Chinese Communists No Longer Put Much Stock in Communism
China has gone from Mao to 'money worship.'
CHANGSHA, China—On an island in the Xiang River stands a massive bust of the late Chinese ruler Mao Zedong as a young man, his long hair blowing gracefully in an imaginary wind. Good thing for him he's a safe distance from the Expo Central China. If he could see it, he would be tearing his hair out.
As leader of the communist revolution of 1949, Mao was dedicated to class struggle and the elimination of property. He created a totalitarian society in which everyone wore the same clothes, chanted the same slogans and—as far as anyone knew—thought the same revolutionary thoughts.
Mao's "new man" was barely recognizable as human. Purported to be selfless, tireless, austere and indifferent to pleasure, he lived for the revolution alone. Skeptics mocked these subjects as "blue ants," for their drab, uniform dress and unquestioning obedience.
But that way of life is extinct and apparently unmourned, as the expo confirms. It's a sprawling complex brightly decorated in corporate logos. Arriving visitors are greeted by rock singer Pink's pugnacious warning: "I'm not here for your entertainment/You don't really want to mess with me tonight."
The risque music emanates from an outdoor exhibit featuring young women in off-the-shoulder gowns alongside the Gucci edition Fiat 500. Gucci? Fiat? This is communism, 21st-century style, and it seems as relevant to Mao as it does to the pharaohs.
Inside, an audience in a glittering ballroom hears one speaker after another hold forth on how China in general and these six provinces in particular can attract foreign investment. Vice Premier Wang Qishan, a member of the Communist Party's Politburo, unabashedly sings the praises of "market reforms."
The adjoining exhibition hall is a carnival of booths, products and hired staffers brandishing glossy brochures. Under Mao's leadership, slogans ran along the lines of "Communism is heaven and people's commune is the bridge." Here, I spy a Wal-Mart display with the pitch: "Save money. Live better." Farther along is a Starbucks, which at one time would have been reviled as a criminally decadent luxury.
The spectacle is not limited to the trade fair. Wal-Mart has 370 stores in China, and Starbucks has more than 570. Mao's masses thronged the streets on bicycles. Today's Chinese sit in late-model cars in endless traffic jams.
All this began some three decades ago, when the People's Republic gave up trying to forcibly redesign human nature in favor of making the best of it. So thorough is the outward transformation that it's often hard to remember—or quite believe—that this is an officially communist country.

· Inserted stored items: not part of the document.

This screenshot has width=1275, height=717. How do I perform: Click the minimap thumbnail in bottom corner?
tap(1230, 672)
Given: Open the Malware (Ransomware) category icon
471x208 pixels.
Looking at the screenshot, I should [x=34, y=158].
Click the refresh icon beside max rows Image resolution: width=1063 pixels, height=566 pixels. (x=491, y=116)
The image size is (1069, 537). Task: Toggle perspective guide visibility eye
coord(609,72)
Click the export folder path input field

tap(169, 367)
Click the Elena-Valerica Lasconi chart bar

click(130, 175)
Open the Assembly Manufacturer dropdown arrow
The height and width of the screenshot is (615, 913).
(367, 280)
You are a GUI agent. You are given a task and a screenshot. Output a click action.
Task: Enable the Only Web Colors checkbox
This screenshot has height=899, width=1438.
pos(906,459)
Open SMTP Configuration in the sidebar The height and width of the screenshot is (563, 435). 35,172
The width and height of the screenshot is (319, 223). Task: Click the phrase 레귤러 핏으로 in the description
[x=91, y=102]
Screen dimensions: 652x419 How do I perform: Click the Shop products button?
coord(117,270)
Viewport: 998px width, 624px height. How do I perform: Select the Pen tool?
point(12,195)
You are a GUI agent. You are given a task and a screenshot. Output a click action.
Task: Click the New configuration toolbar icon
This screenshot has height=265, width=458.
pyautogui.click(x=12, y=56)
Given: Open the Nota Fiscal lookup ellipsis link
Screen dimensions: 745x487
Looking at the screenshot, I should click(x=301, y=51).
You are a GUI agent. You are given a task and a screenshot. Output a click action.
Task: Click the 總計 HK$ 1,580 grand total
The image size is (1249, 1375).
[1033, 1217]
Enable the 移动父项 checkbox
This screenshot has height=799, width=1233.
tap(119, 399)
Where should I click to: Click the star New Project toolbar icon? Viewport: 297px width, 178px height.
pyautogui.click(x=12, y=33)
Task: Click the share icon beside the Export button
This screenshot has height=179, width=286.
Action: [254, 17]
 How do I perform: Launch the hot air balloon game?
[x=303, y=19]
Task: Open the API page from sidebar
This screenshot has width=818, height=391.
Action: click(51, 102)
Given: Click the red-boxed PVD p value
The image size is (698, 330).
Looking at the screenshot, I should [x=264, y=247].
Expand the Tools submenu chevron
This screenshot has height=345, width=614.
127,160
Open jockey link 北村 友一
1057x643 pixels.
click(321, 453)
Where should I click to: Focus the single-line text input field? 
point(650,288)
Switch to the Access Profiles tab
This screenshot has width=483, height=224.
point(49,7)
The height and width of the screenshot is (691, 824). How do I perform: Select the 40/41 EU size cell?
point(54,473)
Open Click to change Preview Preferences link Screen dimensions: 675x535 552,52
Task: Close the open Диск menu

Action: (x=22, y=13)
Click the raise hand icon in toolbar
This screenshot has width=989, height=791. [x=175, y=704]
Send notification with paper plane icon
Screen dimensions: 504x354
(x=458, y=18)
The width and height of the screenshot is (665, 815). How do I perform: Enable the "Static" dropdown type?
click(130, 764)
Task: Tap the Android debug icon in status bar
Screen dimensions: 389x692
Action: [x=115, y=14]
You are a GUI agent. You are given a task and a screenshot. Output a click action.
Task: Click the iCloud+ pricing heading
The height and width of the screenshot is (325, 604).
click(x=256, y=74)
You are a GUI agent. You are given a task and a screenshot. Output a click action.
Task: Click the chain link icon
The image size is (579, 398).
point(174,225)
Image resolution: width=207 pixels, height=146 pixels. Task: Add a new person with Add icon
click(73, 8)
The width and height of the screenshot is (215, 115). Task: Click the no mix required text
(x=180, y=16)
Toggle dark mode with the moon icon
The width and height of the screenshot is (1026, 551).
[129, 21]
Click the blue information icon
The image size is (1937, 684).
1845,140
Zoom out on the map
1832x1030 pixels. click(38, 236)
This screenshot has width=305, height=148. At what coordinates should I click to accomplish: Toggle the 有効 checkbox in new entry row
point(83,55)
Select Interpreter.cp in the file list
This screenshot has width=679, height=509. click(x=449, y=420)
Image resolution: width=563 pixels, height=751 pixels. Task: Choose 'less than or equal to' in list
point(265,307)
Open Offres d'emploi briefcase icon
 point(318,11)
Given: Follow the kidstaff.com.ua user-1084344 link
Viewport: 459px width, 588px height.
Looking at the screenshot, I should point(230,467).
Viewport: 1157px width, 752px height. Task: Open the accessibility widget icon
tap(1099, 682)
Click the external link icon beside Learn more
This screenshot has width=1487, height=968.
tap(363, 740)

American business executives claim that small increases in marginal tax rates or regulatory requirements will sap their drive to achieve. But if China's officially socialist system has a demoralizing effect on the spirit of enterprise, you can't tell.
Critics at home think the problem is just the opposite. In his book, "The Party: The Secret World of China's Communist Rulers," journalist Richard McGregor quotes one academic's complaint that "the sole dominant ideology shared by the government and the people is money worship."
He says that like it's a bad thing. But the money-worshipping China is a gargantuan improvement on the Mao-worshipping version.
Not that communism is entirely dead. The party remains in firm control of the government, and many enterprises are partly state-owned. Party committees operate in corporate workplaces, where they play the odd role of celebrating those who diligently serve the interests of shareholders.
Touring an auto plant near Shanghai that is part of a joint venture of General Motors and SAIC Motor, I saw more than one employee recognition poster adorned with a smiling face alongside a hammer-and-sickle—signifying that the worker is a card-carrying Communist.
What that means is hard to figure. One Chinese woman, hearing of my strong aversion to Marxist-Leninist ideology, introduced me to her husband, whom she attested is "very anti-communist" and who proceeded to express his discontent with the government.
He seems to have no trouble reconciling these views with his membership in the party. Even Communists no longer put much stock in communism.
Today, it's the consumer who rules, and it's buying and selling that dominates economic life. Mao's visage still dominates Beijing's Tiananmen Square, but his people seem to have more in common with Calvin Coolidge. At the Expo Central China, it's clear that the business of China is business.